Notes and Resources:
- If the candidate fails the qualifying experience, they may attempt it one additional time.
- Complete coursework – run a model audit to make sure that you’re not missing any classes.
- Pass comprehensive exams and submit Form A – Notification of Completion of the Qualifying Assessment and Notification of Admission to Doctoral Candidacy (PDF)
Candidate conducts a review of the literature related to a particular topic in mathematics education and then synthesizes that review to produce a critical analysis of the relevant literature. The candidate should choose a topic related to their potential dissertation topic. Although the work prepared for the literature review may become the basis of the candidate’s dissertation, it should be distinguished from the proposal stage, where the candidate presents their research questions and research design. The candidate is encouraged to conclude their literature review by highlighting gaps in the extant literature and using the literature to propose future directions of research in the area.
The literature review must explicitly address the following overarching questions:
- What theories and methodologies have researchers used to study your topic? How have these theories evolved through the history of mathematics education? Are these theories compatible or incompatible?
- What are the seminal works? What are key findings from these and other papers on the topic and how have researchers used these findings to further study the topic? If key findings have not supported further research describe possible reasons for this.
- What are the gaps in the current literature and areas for further study?
Notes and Resources:
- For all stages of the dissertation, candidates are encouraged to expect at least two weeks for faculty members to provide feedback.
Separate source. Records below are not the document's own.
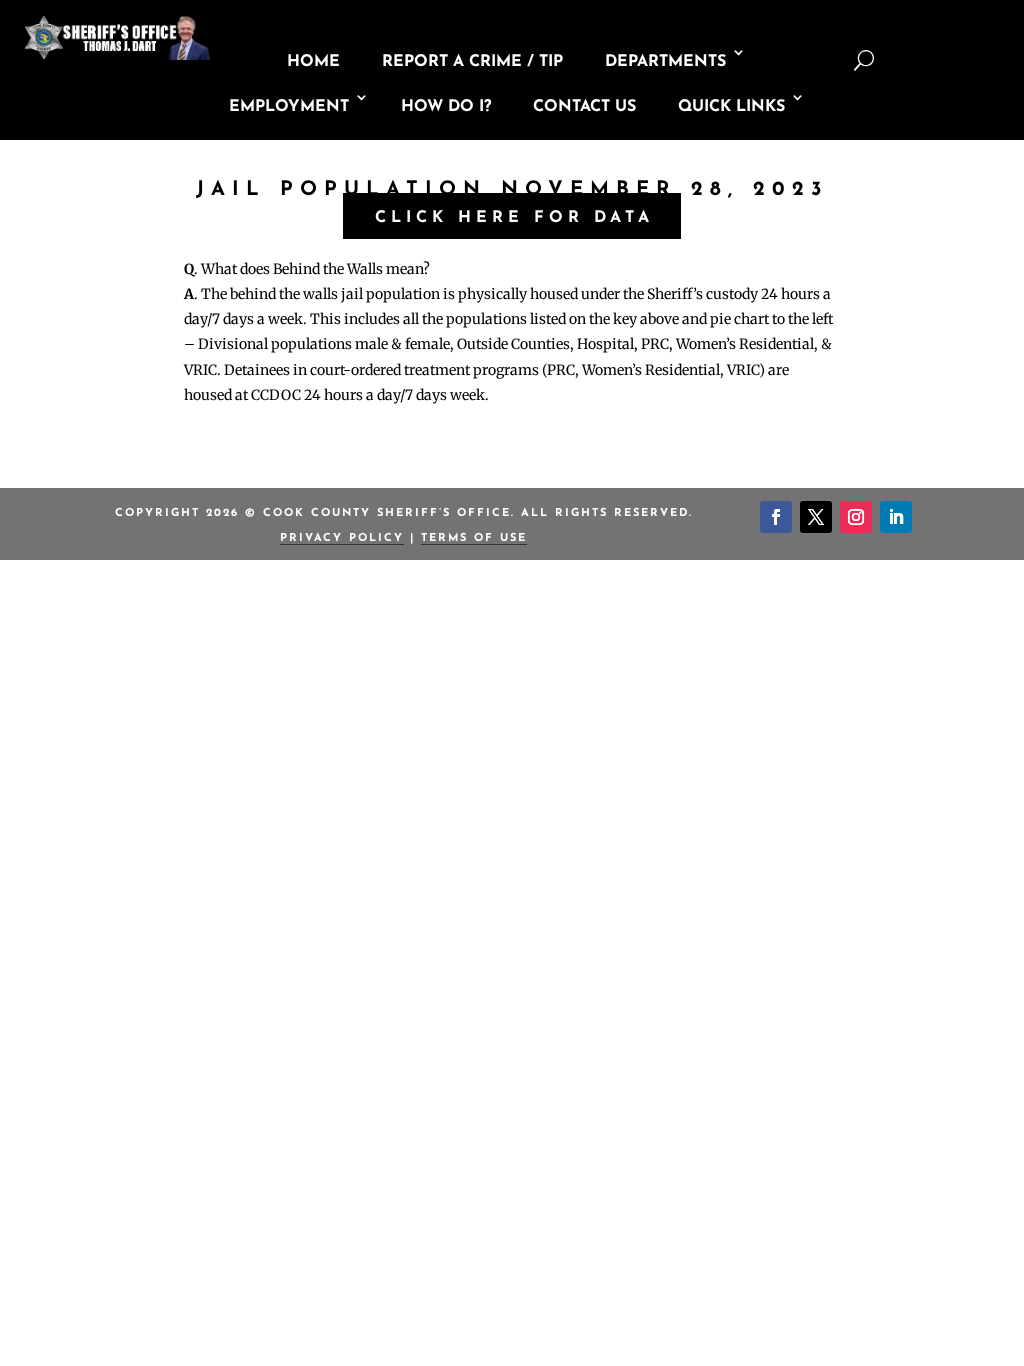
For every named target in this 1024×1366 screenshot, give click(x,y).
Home (313, 62)
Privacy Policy (342, 538)
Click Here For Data (514, 218)
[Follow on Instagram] (856, 517)
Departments (665, 62)
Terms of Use (474, 538)
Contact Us (584, 107)
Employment (289, 107)
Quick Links (731, 107)
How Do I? (446, 107)
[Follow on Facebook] (776, 517)
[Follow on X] (816, 517)
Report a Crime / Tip (472, 62)
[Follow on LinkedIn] (896, 517)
- Write a literature review, first in consultation with your chair and then with the other committee members.
- When all committee members agree that the literature review is ready to discuss, set a date for a formal discussion with the committee.
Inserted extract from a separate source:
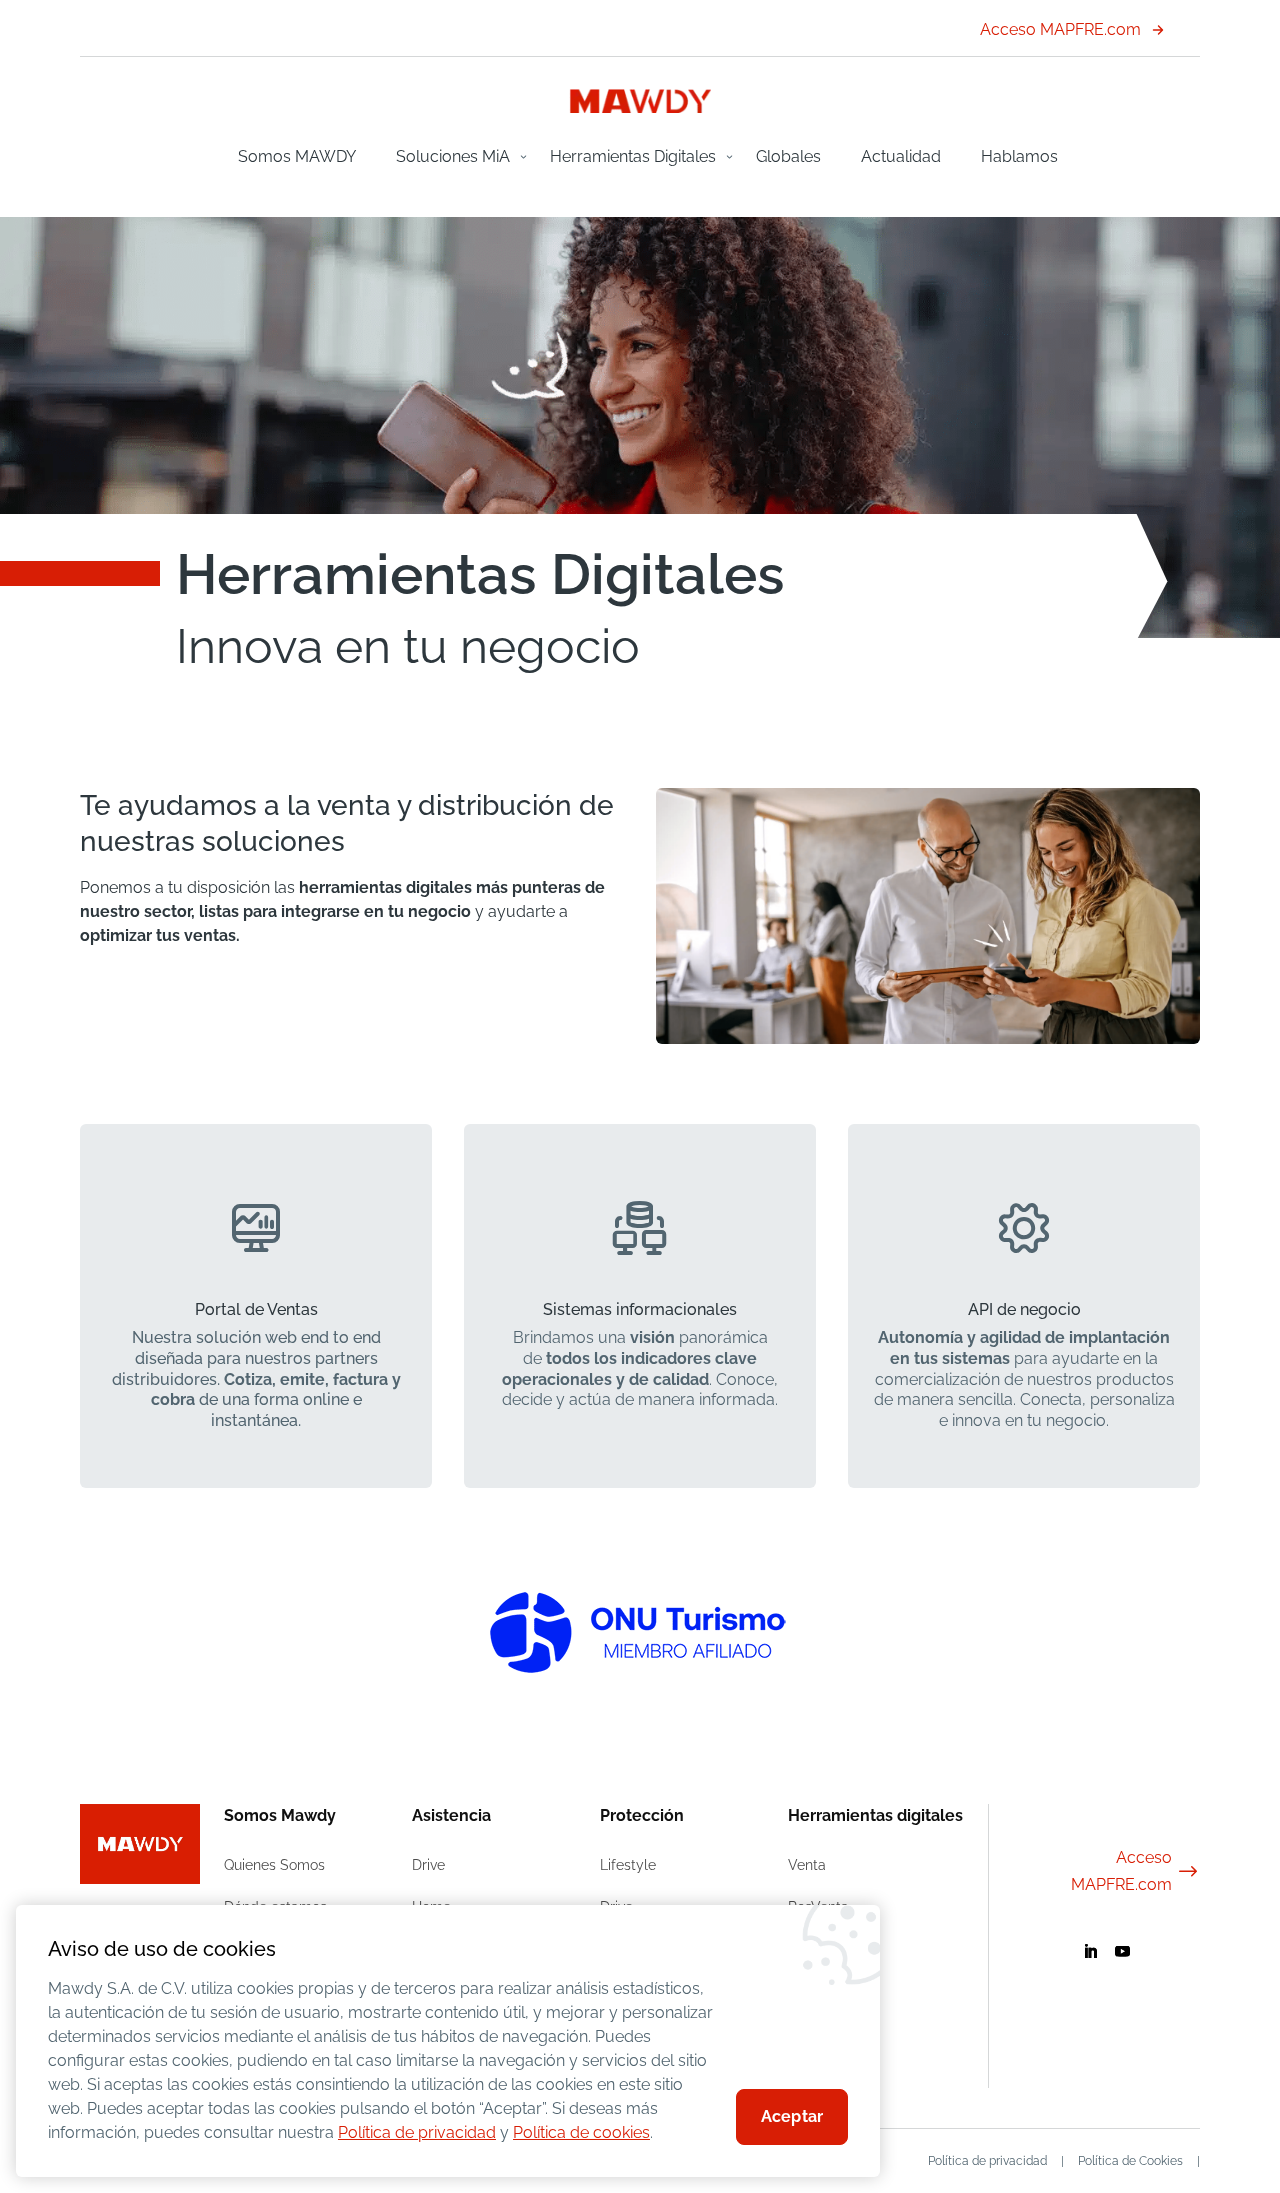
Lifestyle (628, 1865)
- The MSU Library has a Research Guide about Literature Reviews here. The University of Minnesota’s Library has a web-based tutorial, as well.
- Graduate School Resources for writing your dissertation can be found here.
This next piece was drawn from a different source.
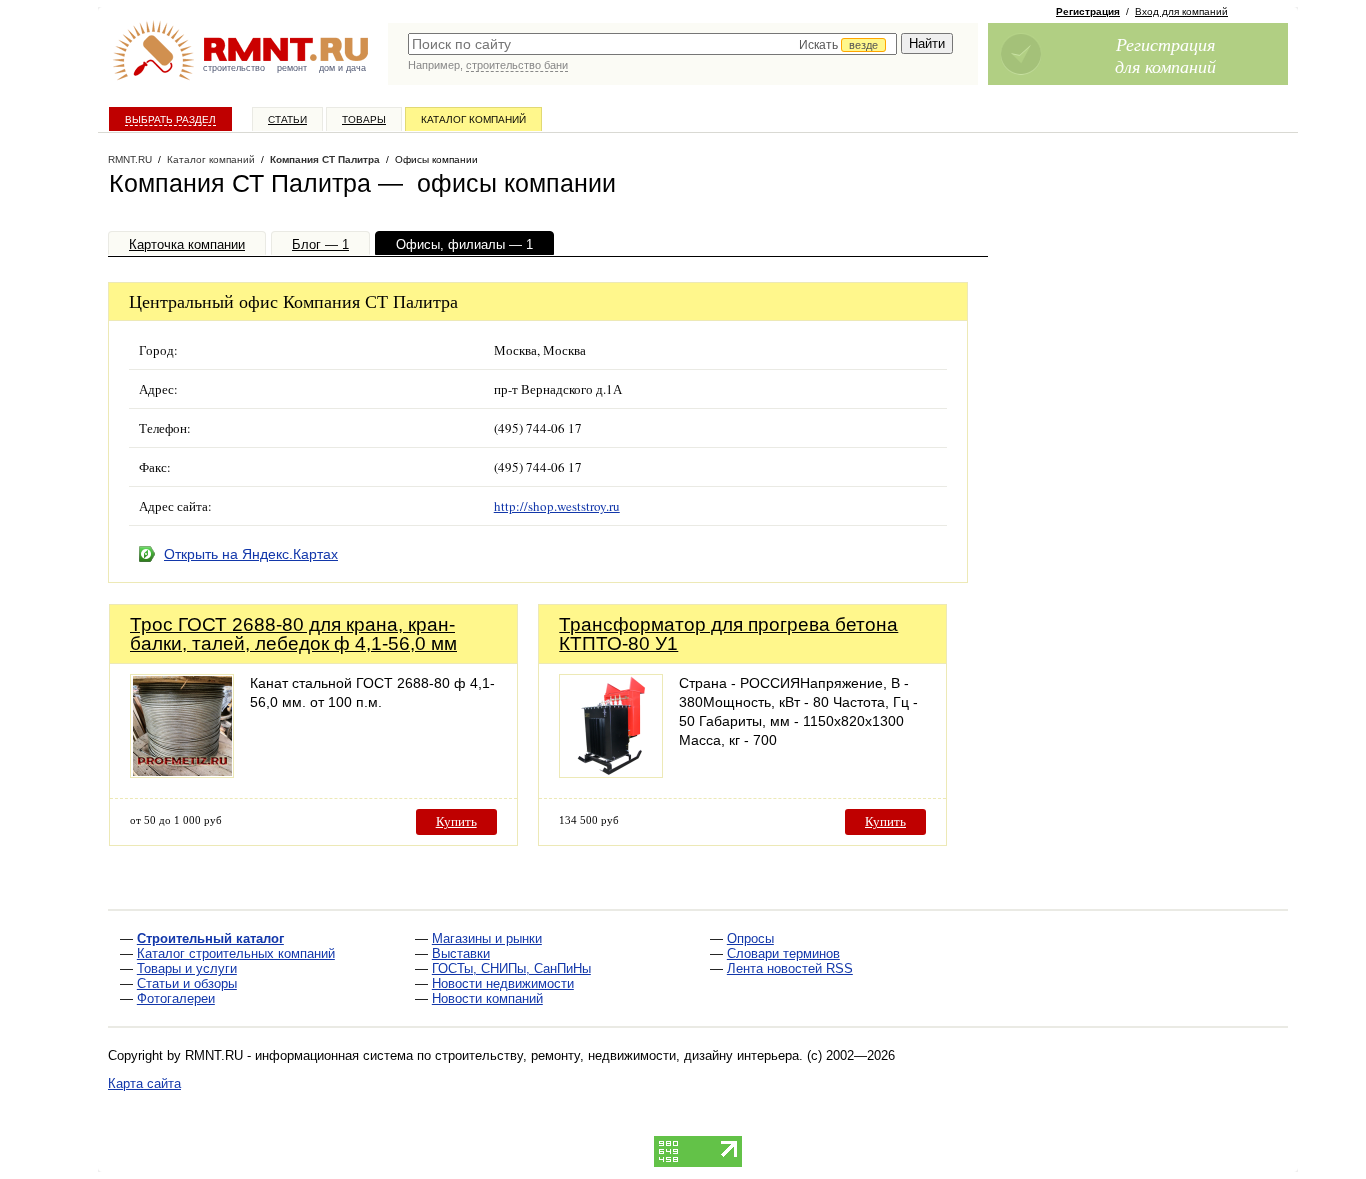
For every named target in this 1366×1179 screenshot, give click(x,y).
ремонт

- If changes are being made to the composition of the committee, now is the time to do so. Once it’s final, formalize that committee by submitting Form B – Approval of Dissertation Committee (PDF). If any proposed committee members are external to the university, also submit Form C – Request for Approval of Outside Dissertation Committee Member.
- Enroll in Dissertation Advisement (MATH 900)
- Graduate School resources for writing your dissertation can be found here. We recommend that you write your proposal using a dissertation template and a citation manager.
- Begin IRB application – attend a workshop and complete a tutorial prior to applying.
- At some point during the development of your proposal, have a preliminary conversation with your chair about the potential format of your dissertation: the two options are the conventional 5-chapter dissertation and the 3-article-based dissertation. The templates for these formats are on the Forms and Resources page along with Math Ed-specific guidelines for the articles-based dissertation. This decision should be integrated into your proposal. Additional conversations about your options should be held with all members of your committee as you develop your proposal.
- Within three years of reaching candidacy complete and defend proposal (Proposal Hearing: 20 minute presentation followed by up to 20 minutes of Q&A with the audience)
- Submit Form D – Approval of Dissertation Proposal (PDF)
- Enroll in Dissertation Extension (MATH 901), if you’ve completed 12 credits of advisement
- Complete final audit through registrar’s office the semester prior to anticipated graduation
- Submit Form E – Application for Dissertation Defense Date (PDF) no later than November 1 for January graduation or March 1 for May graduation.
- Defend dissertation (30 minute presentation followed by up to 30 minutes of Q&A with the audience) and submit Form F – Report of Dissertation Defense (PDF) to graduate school
- Submit final copy of dissertation for formatting to the graduate school
- Once approval received from The Graduate School, submit dissertation electronically
Further information about Doctoral Policies, Procedures & Guidelines and the Dissertation Process is available at the website of The Graduate School.
Congratulations, you have earned your PhD in Mathematics Education!
Students in the PhD program will be expected to complete the following activities before defending their dissertation:
- Submit an article viable for publication to a peer-reviewed mathematics education journal.
- Present a research paper at a national or international conference.
Students must be continuously enrolled during their matriculation in the degree.